A shareholder may participate
in general meetings of shareholders by appointing another person as his or her proxy, the appointment of which shall be in writing. The
FREYR Articles also provide that, in the case of Ordinary Shares held through the operator of a securities settlement system or depository,
a holder of such Ordinary Shares wishing to attend a general meeting of shareholders should receive from such operator or depository a
certificate certifying the number of Ordinary Shares recorded in the relevant account on the relevant record date. FREYR’s board
of director may determine the formal requirements with which such certificates must comply.
The board of directors may
determine a date preceding the general meeting as the record date for admission to, and voting any Ordinary Shares at, the general meeting
(the “GM Record Date”). If a GM Record Date is determined for the admission to and voting at a general meeting only those
persons holding Ordinary Shares on the GM Record Date may attend and vote at the general meeting (and only with respect to those Ordinary
Shares held by them on the GM Record Date).
The annual general shareholder
meeting must be held within six months from the end of the respective financial year at FREYR’s registered office or in any
other place in Luxembourg as may be specified in the convening notice of the meeting. Other general meetings of shareholders may be held
at such place and time as may be specified in the respective convening notices of the meeting.
Luxembourg law provides that
the board of directors is obliged to convene a general meeting of shareholders if shareholders representing, in the aggregate, 10% of
the issued share capital so request in writing with an indication of the meeting agenda. In such case, the general meeting of shareholders
must be held within one month of the request. If the requested general meeting of shareholders is not held within one month, shareholders
representing, in the aggregate, 10% of the issued share capital may petition the competent president of the district court in Luxembourg
to have a court appointee convene the meeting. Luxembourg law provides that shareholders representing, in the aggregate, 10% of the issued
share capital may request that additional items be added to the agenda of a general meeting of shareholders. That request must be made
by registered mail sent to FREYR’s registered office at least five days before the general meeting of shareholders.

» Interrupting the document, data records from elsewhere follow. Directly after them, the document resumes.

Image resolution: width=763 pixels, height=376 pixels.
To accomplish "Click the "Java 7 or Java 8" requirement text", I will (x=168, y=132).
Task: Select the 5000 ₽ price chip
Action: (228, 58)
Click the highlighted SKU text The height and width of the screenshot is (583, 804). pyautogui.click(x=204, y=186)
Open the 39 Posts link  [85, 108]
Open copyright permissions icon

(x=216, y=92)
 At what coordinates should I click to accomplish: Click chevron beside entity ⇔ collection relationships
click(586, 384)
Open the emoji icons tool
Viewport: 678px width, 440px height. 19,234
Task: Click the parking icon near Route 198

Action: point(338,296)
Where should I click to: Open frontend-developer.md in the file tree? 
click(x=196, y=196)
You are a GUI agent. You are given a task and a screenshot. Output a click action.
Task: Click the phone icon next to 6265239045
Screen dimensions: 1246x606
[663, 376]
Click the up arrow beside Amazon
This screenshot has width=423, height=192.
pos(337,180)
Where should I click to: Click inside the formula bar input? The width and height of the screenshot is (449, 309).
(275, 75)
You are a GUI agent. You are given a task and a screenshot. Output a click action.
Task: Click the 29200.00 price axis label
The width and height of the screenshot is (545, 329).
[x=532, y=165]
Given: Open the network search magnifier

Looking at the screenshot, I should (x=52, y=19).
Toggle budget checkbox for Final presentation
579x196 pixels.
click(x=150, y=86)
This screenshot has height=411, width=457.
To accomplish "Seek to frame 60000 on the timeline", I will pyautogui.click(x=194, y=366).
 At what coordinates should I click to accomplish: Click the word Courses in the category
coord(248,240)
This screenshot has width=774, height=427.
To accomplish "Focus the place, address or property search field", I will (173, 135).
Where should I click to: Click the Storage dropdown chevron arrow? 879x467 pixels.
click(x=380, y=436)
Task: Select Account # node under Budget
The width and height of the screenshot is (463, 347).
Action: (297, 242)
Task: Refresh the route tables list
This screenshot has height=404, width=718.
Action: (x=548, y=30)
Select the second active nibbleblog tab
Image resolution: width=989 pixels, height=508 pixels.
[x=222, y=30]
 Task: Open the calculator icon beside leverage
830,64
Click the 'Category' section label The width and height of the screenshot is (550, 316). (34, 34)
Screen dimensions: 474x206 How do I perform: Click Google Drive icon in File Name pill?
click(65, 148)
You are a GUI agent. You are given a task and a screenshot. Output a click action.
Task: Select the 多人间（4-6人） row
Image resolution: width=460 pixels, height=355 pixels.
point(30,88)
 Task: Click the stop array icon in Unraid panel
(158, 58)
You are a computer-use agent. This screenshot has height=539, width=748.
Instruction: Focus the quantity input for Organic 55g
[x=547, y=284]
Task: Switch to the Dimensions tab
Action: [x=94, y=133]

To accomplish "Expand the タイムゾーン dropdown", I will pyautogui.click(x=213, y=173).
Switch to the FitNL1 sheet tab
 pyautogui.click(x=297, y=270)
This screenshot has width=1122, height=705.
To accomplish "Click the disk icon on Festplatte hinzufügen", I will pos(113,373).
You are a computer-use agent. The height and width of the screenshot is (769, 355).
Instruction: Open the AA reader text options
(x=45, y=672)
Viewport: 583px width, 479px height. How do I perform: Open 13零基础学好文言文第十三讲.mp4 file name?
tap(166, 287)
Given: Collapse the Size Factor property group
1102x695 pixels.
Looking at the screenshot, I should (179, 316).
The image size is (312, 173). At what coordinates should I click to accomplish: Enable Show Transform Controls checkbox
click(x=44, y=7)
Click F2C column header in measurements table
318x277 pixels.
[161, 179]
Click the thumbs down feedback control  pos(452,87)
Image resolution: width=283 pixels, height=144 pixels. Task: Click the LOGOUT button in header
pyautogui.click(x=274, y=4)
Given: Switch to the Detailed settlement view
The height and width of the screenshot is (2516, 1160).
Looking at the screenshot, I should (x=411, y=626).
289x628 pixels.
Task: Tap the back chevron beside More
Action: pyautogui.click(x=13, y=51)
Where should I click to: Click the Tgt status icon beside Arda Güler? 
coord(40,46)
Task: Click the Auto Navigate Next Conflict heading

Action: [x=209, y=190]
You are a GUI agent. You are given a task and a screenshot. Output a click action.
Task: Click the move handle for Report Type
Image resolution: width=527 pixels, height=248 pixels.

The board of directors of FREYR
has the right to adjourn a general meeting for four weeks (up to six weeks, in case of a combined ordinary and extraordinary
general meeting). It must do so if requested by one or more shareholders representing at least 10% of the share capital of FREYR. In
the event of an adjournment, any resolution already adopted by the general meeting shall be cancelled and final resolutions will be adopted
at the adjourned general meeting. Furthermore, one or more shareholders representing at least 10% of the share capital or at least10%
of the voting rights attached to the shares issued by FREYR may ask the board of directors of FREYR questions on one or more transactions
of FREYR or any companies controlled by it.Each Ordinary Share entitles the holder thereof to one vote.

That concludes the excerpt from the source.